Мне никто не ответил.
— Следуйте за мной.
Я последовала.
Оба служащих привели меня в маленькую комнатку. Там нас ждал человек в белом халате. Приказы его были краткими. Платье, чулки, нижнее белье. Я опять должна была раздеться. Как будто бы органические волокна могли помешать рентгеновским лучам. Туфли, часы, украшения. Мне было велено встать в крошечный закуток, пятками на красную черту. Двери заперли. Увидеть я ничего не могла, ни лучей, ни изображения. Возможно, они хотели проверить, насколько исправно тот ремесленник выполнил свою работу. Я вспомнила секретные сообщения о больших дозах облучения, какие использовались в таких кабинетах. Но я не чувствовала ничего, кроме пластикового пола под босыми ногами. Дверь открылась. У служащей на руке висела моя одежда. Я больше не задавала вопросов. Я исполняла указания, пока мне в очередной раз не сказали, чтобы я шла следом. Мы вышли на воздух.
Стало заметно холоднее. Стемнело. Я искала взглядом машину Герда. Влага у меня под глазами была прохладной. Я ее вытерла. Мне жали туфли. Часы я тоже опять чувствовала, и кольцо. Казалось, все на своих местах. Герд сидел в машине, Стекло он опустил и пускал на меня дым. На заднем сиденье я увидела Катю и Алексея, они ссорились.

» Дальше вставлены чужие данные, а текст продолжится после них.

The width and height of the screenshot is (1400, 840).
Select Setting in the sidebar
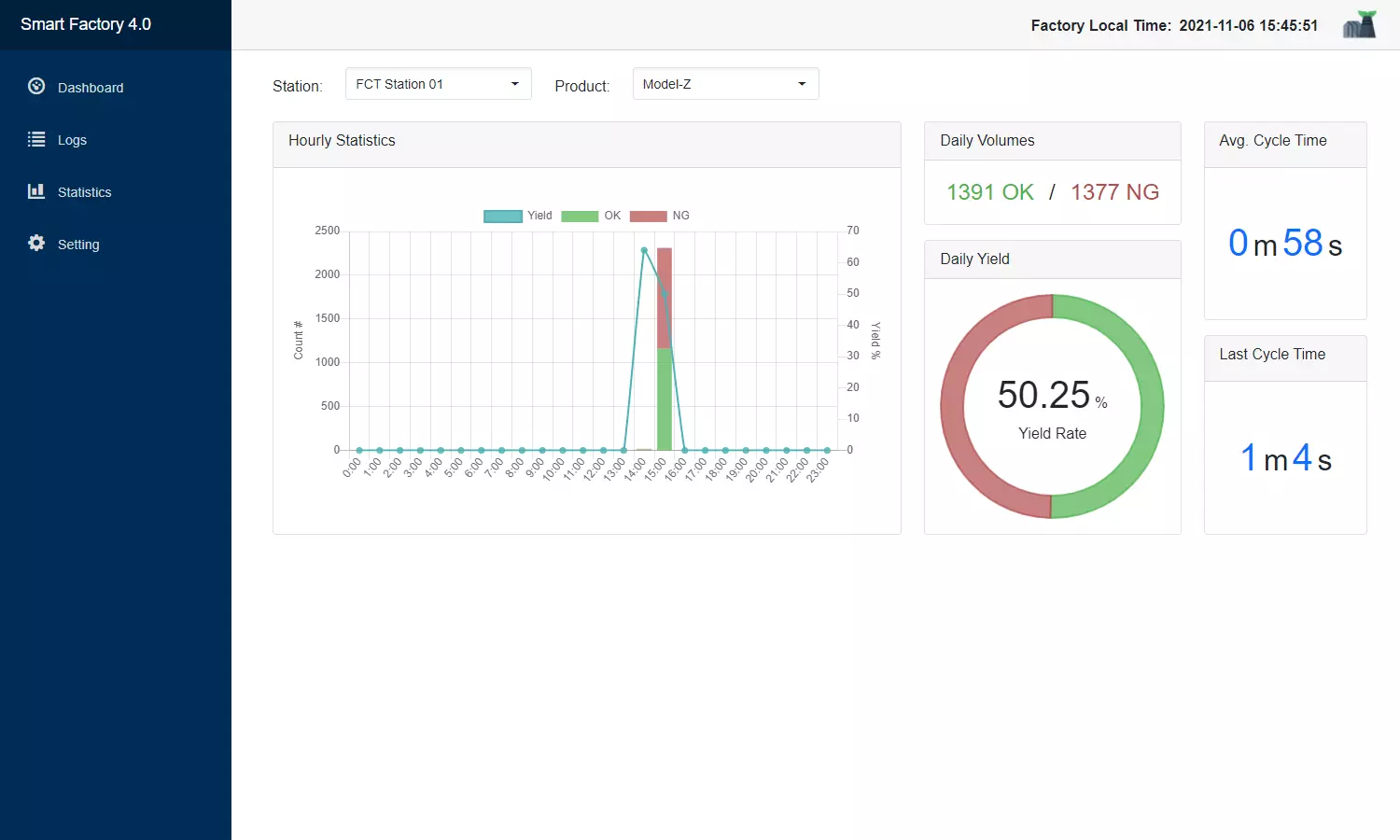pos(78,245)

Оба демонстративно вздохнули, когда я села в машину.
— Ну, вот и ты, наконец, мама, вечно тебя приходится ждать.
— Ну, а теперь — "помм"! — заявил Герд.
Я повернулась к моим детям, и больше всего мне хотелось их обнять, но расстояние было слишком велико.
— С вами все в порядке?
— Да, но теперь — "помм"! — сказала Катя, она очень точно воспроизводила интонацию Герда, только в ее голосе слышалась еще некоторая гордость, какую я стала замечать у нее в последние дни. Возможно, она даже не знала, что такое "pommes", но с удовольствием повторяла это слово.

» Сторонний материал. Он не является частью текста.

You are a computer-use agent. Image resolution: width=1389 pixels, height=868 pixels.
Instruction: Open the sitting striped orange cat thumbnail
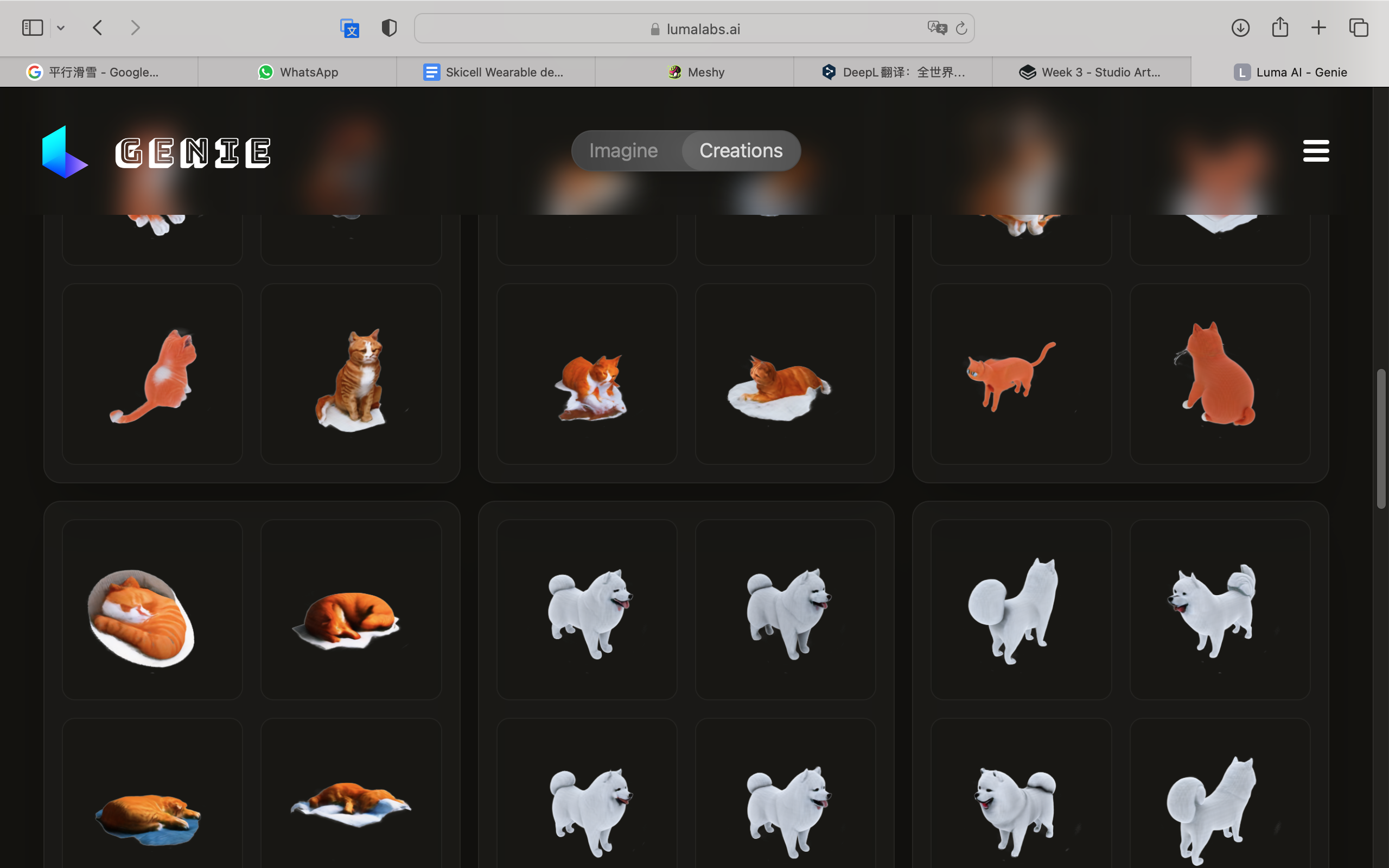[x=351, y=374]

— Мам, они задавали нам ужасно смешные вопросы, хотели знать, возьмем ли мы тоже фамилию Герда. — Катя покрутила пальцем у виска.
— И что же?
— Я ничего не сказала, а ты?
Алексей покачал головой.
— Не-а.
Указательным пальцем он поправил сползавшие с носа очки. "Тут мало что можно сделать, — с сожалением сказал оптик, — такие уж у нас в пос леднее время модели, а из тех, что есть, его модель еще самая удобная, когда-то раньше была такая модель — "Голубь мира", но ее давным-давно уже нет, очень жаль, да еще у него носик такой маленький. Нет, в оправе для девочек расстояние не меньше, просто те оправы розовые, а в остальном они совершенно такие же".

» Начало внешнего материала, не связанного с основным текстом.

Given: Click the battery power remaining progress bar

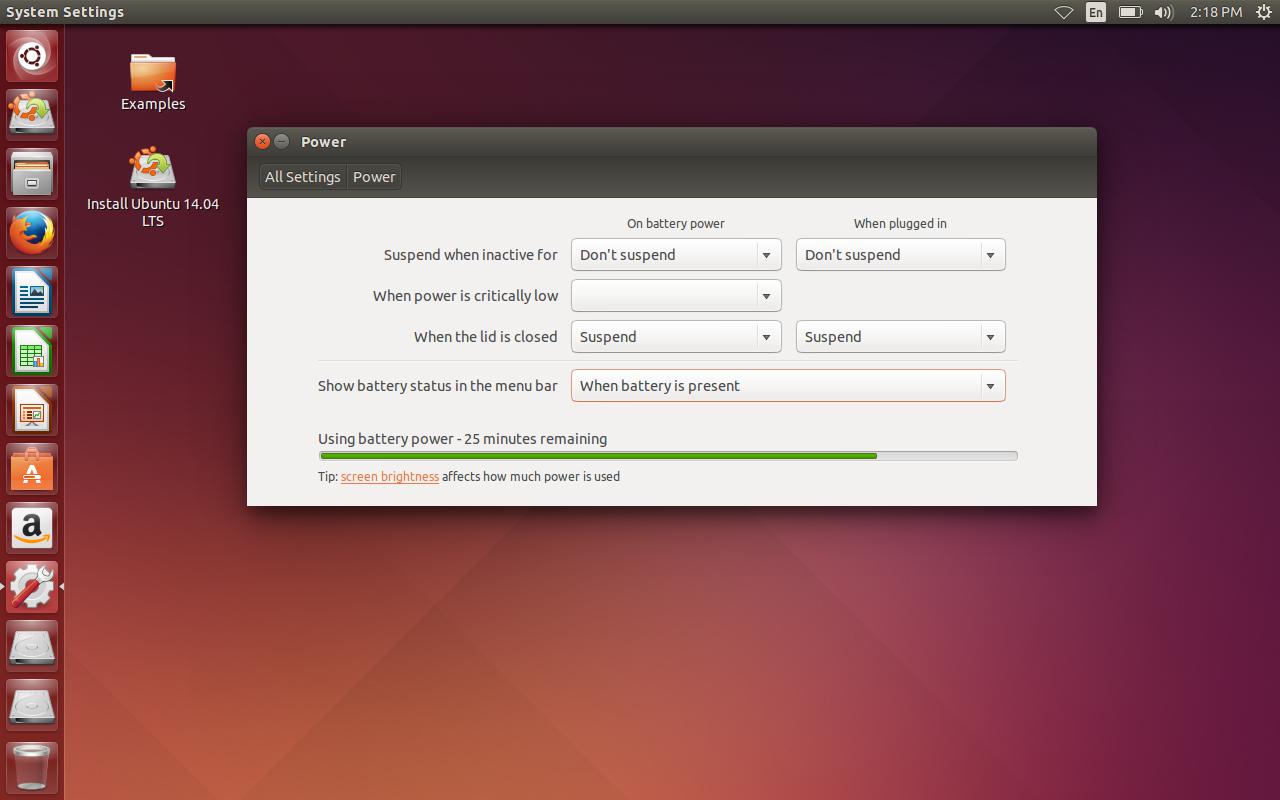Looking at the screenshot, I should 667,456.
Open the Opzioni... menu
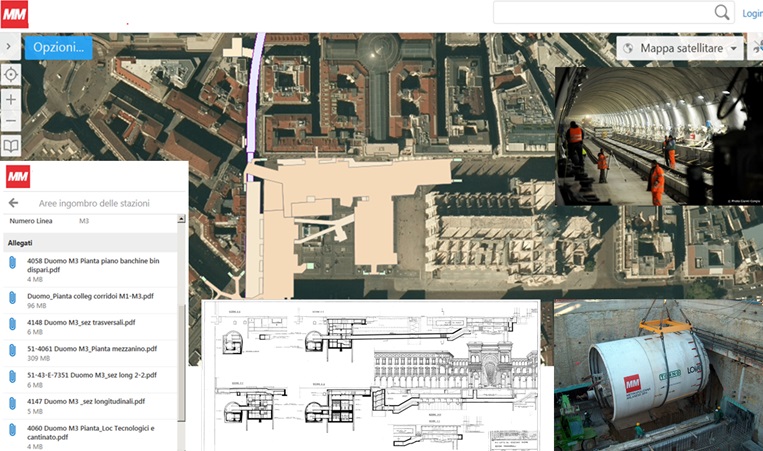Viewport: 763px width, 451px height. click(58, 47)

— Мы просто ничего не сказали, а сказали, что ничего не знаем. Это секрет, верно?
— Да, секрет. — Я улыбнулась.
— Но вы и правда поженитесь?
— Кто его знает, — попытался вмешаться в разговор Герд.
— Нет, я же вам уже сказала. — Не зря ведь я говорила с Катей и Алексеем о лживых и о достойных ответах.
— Они хотели, чтобы я разделся.
Я резко обернулась и схватила Алексея за руку:
— Что?
— Да, — сказал он скучным голосом, — они сказали, что мы не имеем права увозить с собой совершенно новое нижнее белье. Хотели знать, много ли хорошего мы еще накупили на Штраусбергерплац.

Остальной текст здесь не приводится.